Знать, что ты сильнее матери, а отец без тебя не проживет – такое вскружит голову любой девочке! Эта детская роль заставила ее почувствовать себя спасительницей, которая может подняться над трудностями и хаосом и спасти окружающих своей отвагой, силой и несгибаемой волей.
«Комплекс спасителя» выглядит безобиднее, чем он есть на самом деле. Поскольку быть сильной во время кризиса – достойно похвалы. Мелани, как и другим женщинам со сходным прошлым, кризис был необходим, чтобы жить нормально. Без шума, стресса и отчаянной ситуации, в которой нужно выстоять, глубоко запрятанное детское ощущение эмоциональной подавленности могло бы всплыть на поверхность и стать слишком опасным. Девочка Мелани была помощницей отцу и матерью другим детям. Но она была еще и ребенком, нуждающимся в родительской ласке, и, поскольку мать была эмоционально неустойчива, а отец слишком занят, ее собственные потребности оставались неудовлетворенными. У других детей была Мелани: она возилась с ними, беспокоилась за них, заботилась о них. У Мелани не было никого. У нее не только не было матери – она научилась думать и поступать по-взрослому. У нее не было ни места, ни времени, чтобы выразить собственный страх, и скоро такую невозможность получить эмоциональную разрядку она стала считать чем-то нормальным и правильным. Если усердно притворяться взрослой, можно забыть, что ты перепуганная девочка. Скоро Мелани не только успешно справлялась с делами в обстановке хаоса – он был ей необходим, чтобы что-то делать. Бремя, которое она взвалила себе на плечи, помогало ей не впадать в панику и не чувствовать боль. Оно давило на нее и в то же время приносило облегчение.
Кроме того, сформировавшееся у нее чувство собственной значимости стало результатом ответственности, которая была ей, девчушке, явно не по плечу.

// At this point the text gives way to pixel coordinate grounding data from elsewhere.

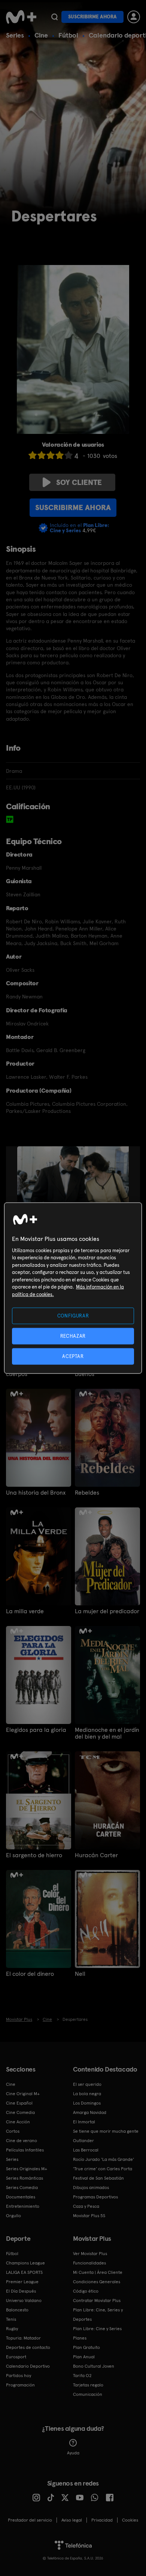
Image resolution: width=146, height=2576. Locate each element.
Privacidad (102, 2520)
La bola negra (87, 2093)
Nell (80, 1974)
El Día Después (21, 2291)
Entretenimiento (22, 2206)
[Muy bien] (68, 455)
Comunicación (87, 2394)
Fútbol (68, 35)
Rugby (12, 2328)
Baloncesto (17, 2310)
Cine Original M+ (23, 2093)
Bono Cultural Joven (93, 2366)
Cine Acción (18, 2121)
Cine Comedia (20, 2112)
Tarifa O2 (82, 2375)
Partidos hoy (18, 2375)
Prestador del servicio (30, 2520)
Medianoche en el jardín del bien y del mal (107, 1733)
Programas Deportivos (95, 2197)
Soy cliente (79, 482)
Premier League (22, 2281)
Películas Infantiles (25, 2150)
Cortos (12, 2131)
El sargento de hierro (34, 1855)
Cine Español (19, 2103)
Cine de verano (21, 2140)
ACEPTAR (73, 1356)
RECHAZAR (73, 1335)
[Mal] (41, 455)
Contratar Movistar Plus (97, 2300)
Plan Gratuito (86, 2347)
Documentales (20, 2197)
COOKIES (130, 2520)
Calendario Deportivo (28, 2366)
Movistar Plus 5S (89, 2215)
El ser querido (87, 2084)
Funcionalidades (89, 2263)
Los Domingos (87, 2103)
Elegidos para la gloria (36, 1730)
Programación (20, 2385)
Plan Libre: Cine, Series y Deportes (98, 2314)
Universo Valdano (24, 2300)
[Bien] (59, 455)
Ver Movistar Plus (90, 2253)
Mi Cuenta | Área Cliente (97, 2272)
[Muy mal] (32, 455)
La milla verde (25, 1611)
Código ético (85, 2291)
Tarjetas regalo (88, 2385)
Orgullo (13, 2215)
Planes (79, 2338)
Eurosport (16, 2356)
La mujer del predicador (107, 1611)
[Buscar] (54, 17)
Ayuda (73, 2453)
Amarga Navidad (89, 2112)
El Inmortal (84, 2121)
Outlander (83, 2140)
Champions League (25, 2263)
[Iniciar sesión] (133, 17)
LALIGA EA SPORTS (24, 2272)
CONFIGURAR (73, 1315)
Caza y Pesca (86, 2206)
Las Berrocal (85, 2150)
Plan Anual (84, 2356)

Она зарабатывала одобрение каторжным трудом, заботой о близких и тем, что, удовлетворяя их желания и нужды, жертвовала своими. Так мученичество стало частью ее личности и в сочетании с «комплексом спасителя» сделало Мелани настоящим магнитом для мужчин, сеявших беду, – людей вроде Шона. Стоит очень кратко рассмотреть некоторые важные аспекты развития ребенка, чтобы лучше понять силы, действовавшие в жизни Мелани: ведь из-за исключительных обстоятельств, сопутствовавших ее детству, те чувства и реакции, которые в обычных условиях были бы нормальными, у Мелани приобрели опасно преувеличенный вид.